So, it was Google that was crawling the bucket. Aggressively. Very aggressively.

Why would Google crawl this bucket? Yes, the URLs were technically public but there was no obvious place to get the URLs. Google could not have gotten the URLs from Mechanical Turk. The images in the tasks posted to Mechanical Turk are not accessible to Google to crawl.

At least we know it is Google. I guess, somehow, I let Google learn about the URLs of the images in the bucket (how?) and Google started crawling them. But something was still puzzling. How can an S3 bucket with 250Gb of data generate 40 times that amount of traffic? Google would just download once and get done with that.
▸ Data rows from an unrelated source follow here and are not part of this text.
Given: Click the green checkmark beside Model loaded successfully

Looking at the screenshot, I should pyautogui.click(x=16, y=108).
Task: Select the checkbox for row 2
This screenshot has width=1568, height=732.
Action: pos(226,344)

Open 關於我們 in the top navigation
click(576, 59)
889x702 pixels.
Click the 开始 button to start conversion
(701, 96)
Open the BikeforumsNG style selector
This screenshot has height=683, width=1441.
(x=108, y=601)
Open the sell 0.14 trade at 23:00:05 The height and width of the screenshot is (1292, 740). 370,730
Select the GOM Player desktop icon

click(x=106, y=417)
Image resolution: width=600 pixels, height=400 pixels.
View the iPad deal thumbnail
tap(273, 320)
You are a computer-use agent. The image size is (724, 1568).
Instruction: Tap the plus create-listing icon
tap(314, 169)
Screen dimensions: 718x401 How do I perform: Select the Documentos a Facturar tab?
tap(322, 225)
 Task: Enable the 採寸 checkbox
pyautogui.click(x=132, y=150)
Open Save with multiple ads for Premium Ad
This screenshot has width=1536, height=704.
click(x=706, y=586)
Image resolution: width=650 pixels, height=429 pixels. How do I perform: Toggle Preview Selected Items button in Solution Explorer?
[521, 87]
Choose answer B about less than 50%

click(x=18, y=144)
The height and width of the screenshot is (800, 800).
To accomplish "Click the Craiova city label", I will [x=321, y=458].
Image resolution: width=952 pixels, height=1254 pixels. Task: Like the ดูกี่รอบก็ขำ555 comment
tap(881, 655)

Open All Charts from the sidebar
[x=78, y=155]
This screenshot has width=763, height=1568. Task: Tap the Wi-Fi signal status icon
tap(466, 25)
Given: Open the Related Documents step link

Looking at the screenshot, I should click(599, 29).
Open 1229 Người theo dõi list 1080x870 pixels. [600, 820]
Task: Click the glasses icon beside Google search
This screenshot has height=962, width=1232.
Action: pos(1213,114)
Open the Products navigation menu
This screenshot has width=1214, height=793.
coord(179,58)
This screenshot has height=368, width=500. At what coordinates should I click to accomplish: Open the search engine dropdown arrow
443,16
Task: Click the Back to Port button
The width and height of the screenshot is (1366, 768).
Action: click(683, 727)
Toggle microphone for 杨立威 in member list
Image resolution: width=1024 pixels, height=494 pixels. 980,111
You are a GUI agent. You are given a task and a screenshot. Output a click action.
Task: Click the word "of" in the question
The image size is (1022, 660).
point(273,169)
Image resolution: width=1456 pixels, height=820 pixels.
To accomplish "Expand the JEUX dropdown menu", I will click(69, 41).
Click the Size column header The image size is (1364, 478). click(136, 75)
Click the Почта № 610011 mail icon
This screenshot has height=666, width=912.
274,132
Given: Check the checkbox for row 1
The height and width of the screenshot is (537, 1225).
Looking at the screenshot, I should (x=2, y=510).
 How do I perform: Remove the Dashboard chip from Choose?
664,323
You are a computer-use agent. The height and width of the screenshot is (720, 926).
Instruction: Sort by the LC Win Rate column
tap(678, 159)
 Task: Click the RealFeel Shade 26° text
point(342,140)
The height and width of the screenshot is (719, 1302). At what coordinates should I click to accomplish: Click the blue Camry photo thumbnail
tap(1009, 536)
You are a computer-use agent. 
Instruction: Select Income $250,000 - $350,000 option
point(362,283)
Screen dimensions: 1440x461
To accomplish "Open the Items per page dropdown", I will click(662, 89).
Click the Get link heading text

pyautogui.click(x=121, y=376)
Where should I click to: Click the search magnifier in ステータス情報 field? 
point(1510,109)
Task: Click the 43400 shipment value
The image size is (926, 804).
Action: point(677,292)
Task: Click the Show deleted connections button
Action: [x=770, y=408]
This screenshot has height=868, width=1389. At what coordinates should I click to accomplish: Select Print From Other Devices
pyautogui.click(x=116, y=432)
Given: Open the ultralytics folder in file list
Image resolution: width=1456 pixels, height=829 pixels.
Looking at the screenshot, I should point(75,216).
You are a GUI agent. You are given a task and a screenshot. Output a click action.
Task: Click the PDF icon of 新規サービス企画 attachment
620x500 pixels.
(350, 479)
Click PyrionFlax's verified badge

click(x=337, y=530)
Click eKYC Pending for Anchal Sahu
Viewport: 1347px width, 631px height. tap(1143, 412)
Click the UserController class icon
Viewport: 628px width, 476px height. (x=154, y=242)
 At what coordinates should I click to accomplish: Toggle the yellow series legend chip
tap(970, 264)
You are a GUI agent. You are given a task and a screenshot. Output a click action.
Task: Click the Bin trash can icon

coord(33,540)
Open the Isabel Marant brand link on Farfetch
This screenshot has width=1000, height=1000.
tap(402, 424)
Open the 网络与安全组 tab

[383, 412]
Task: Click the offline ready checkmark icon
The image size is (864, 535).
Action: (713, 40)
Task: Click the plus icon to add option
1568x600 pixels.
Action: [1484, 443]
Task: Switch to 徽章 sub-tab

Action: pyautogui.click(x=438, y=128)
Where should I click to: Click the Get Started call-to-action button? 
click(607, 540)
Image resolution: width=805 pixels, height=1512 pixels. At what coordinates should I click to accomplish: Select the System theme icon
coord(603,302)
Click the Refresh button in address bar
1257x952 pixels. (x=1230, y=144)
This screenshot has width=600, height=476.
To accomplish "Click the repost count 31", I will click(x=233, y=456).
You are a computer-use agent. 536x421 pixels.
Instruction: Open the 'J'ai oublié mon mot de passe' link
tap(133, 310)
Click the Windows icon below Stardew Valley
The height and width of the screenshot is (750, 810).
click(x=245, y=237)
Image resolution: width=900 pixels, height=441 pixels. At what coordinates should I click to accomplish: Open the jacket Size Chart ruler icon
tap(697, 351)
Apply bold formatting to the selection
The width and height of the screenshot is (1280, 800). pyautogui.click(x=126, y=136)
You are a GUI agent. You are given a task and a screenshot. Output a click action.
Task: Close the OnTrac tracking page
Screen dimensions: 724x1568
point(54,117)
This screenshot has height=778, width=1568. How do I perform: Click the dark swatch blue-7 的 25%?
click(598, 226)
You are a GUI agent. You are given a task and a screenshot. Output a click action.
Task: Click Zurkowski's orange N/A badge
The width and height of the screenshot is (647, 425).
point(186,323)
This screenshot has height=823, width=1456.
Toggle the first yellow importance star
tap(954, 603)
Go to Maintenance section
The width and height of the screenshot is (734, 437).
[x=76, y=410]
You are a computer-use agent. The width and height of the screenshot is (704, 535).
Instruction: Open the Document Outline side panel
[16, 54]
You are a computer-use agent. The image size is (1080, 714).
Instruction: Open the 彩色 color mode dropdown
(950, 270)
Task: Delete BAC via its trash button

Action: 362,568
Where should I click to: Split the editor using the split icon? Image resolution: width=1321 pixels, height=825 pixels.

It would not re-crawl the same object many times.

I checked the logs again. Interestingly enough, there was a pattern: Each image was being downloaded every hour. Every single one of them. Again and again. Something was very very strange. Google kept launching its crawlers, repeatedly, to download the same content in the S3 bucket, every hour. For a total of 250GB of traffic, every hour.

Google would have been smarter than that. Why wasting all the bandwidth to re-download an identical image every hour?

Why would Google download the same images again and again?

Looking more carefully, there was one red flag. This is not the Google crawler. The Google crawler is named GoogleBot for web pages and Googlebot-Image for images. It is not called Feedfetcher as this user agent.

What the heck is Feedfetcher? A few interesting pieces of information from Google:

Interesting. So these images were in some form of a personal feed.

Shooting myself in the foot, the Google Spreadsheet way

And this information started unraveling the full story. I remembered!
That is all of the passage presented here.